• _To do_
Reproduce the records word for word, from the line containing "The width and" down through the line containing "Viewport: 1220px width, 980px height.", including both of those lines. Leave out the pictures.
-------- Exercise inputs --------
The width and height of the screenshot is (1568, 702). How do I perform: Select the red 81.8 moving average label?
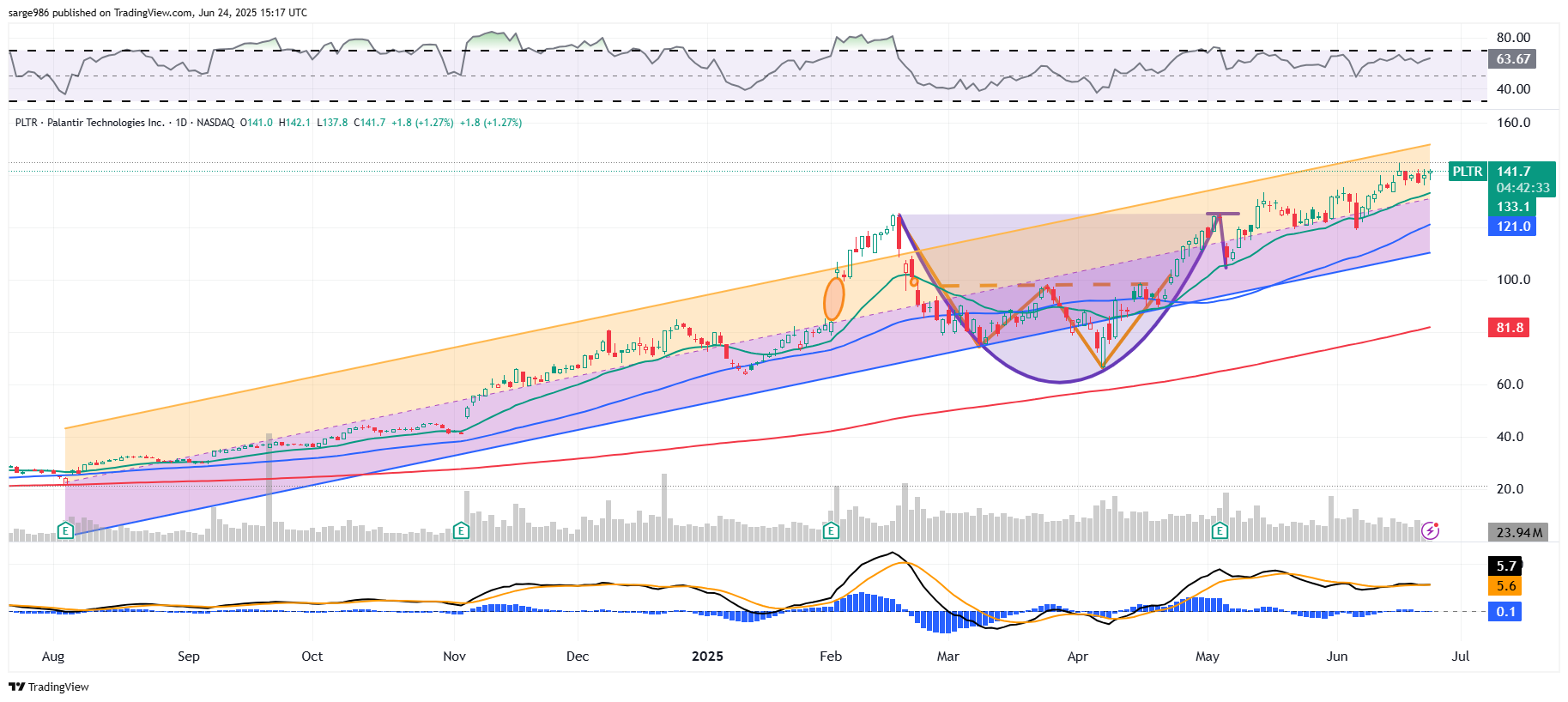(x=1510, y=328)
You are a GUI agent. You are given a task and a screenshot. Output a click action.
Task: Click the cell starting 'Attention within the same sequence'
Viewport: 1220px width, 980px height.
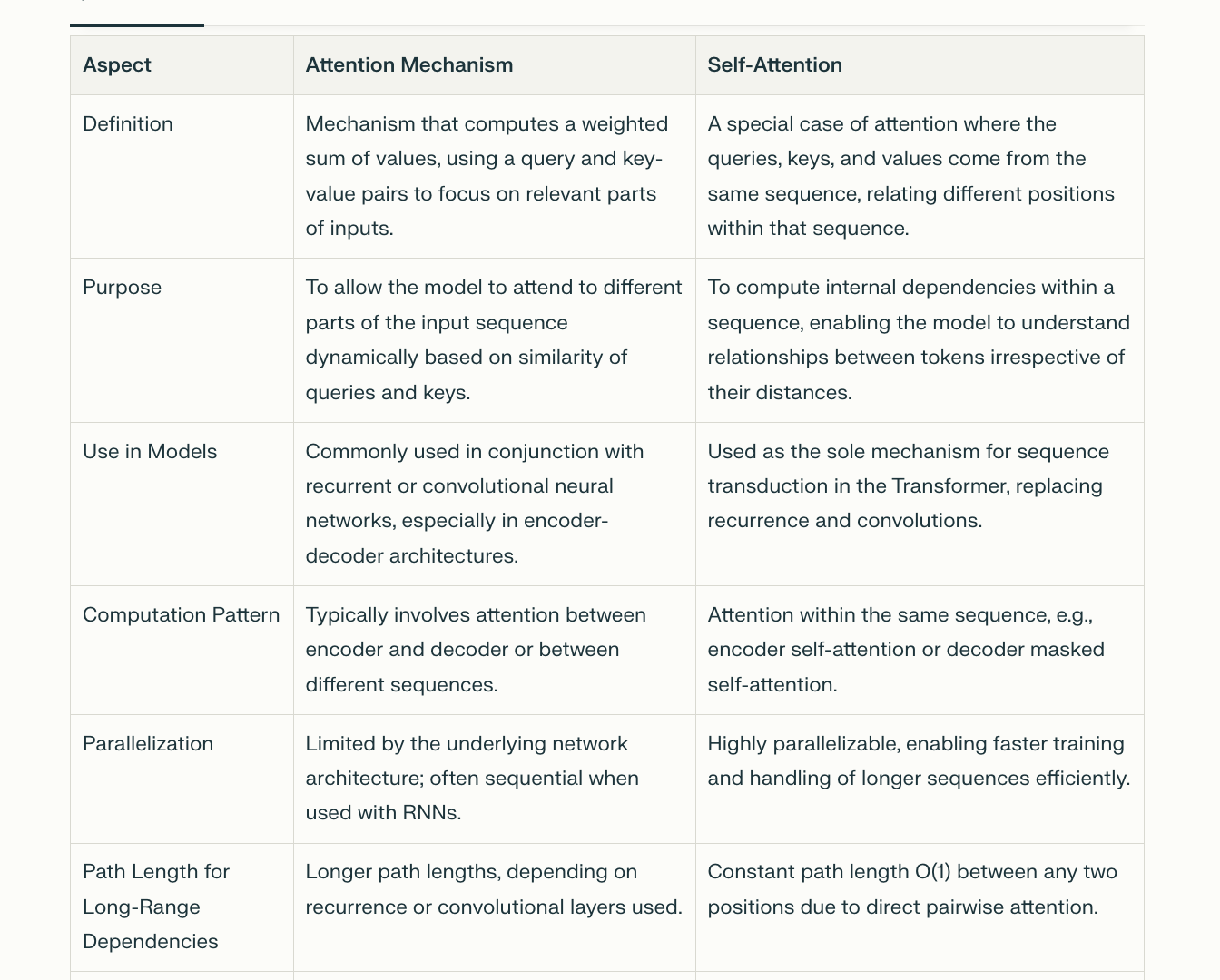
--------
-------- Exercise inputs --------
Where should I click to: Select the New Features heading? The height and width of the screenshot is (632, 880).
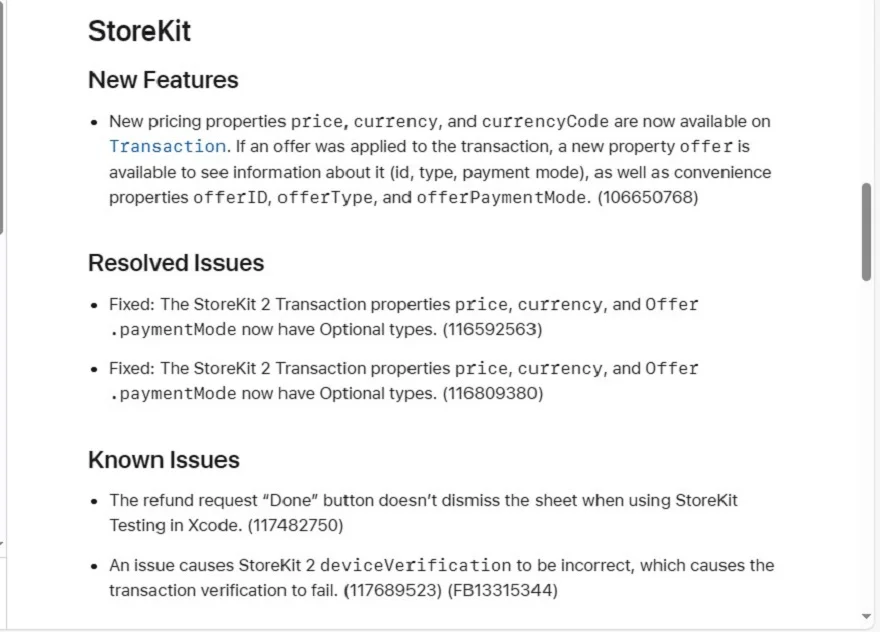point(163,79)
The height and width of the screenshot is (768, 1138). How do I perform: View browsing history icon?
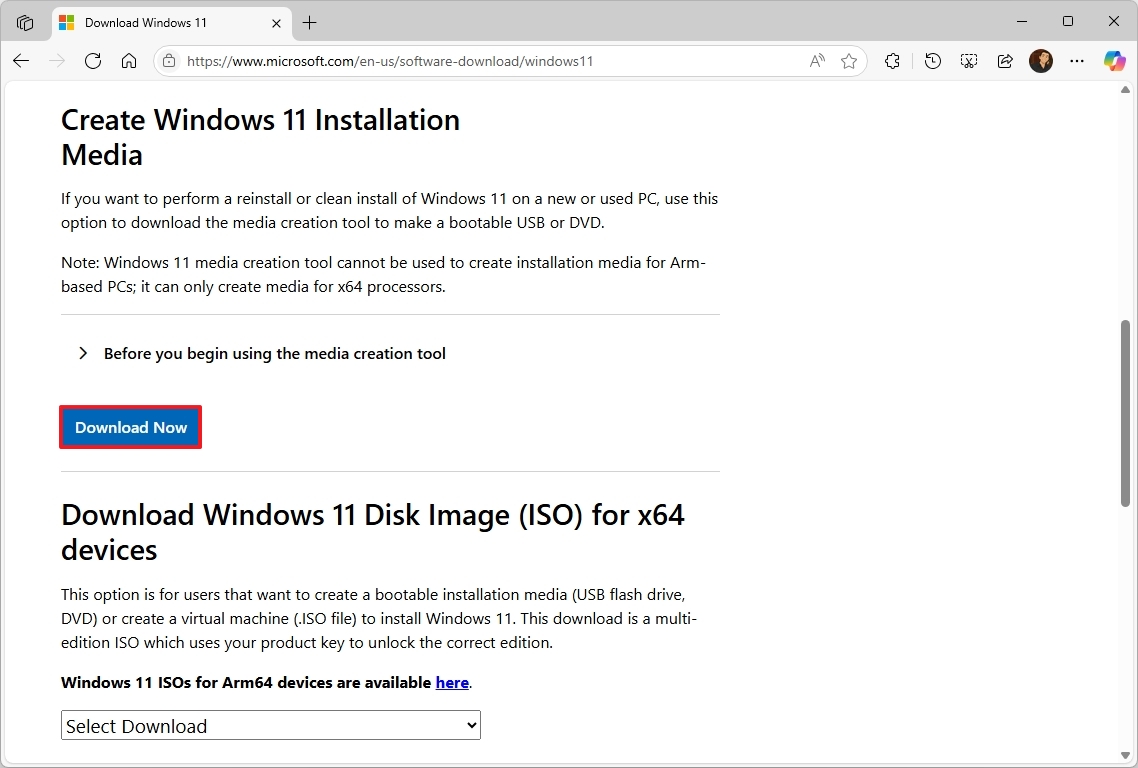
--------
• _Task output_
The width and height of the screenshot is (1568, 702). How do I perform: Select the red 81.8 moving average label?
(x=1510, y=328)
You are a GUI agent. You are given a task and a screenshot. Output a click action.
Task: Click the cell starting 'Attention within the same sequence'
Viewport: 1220px width, 980px height.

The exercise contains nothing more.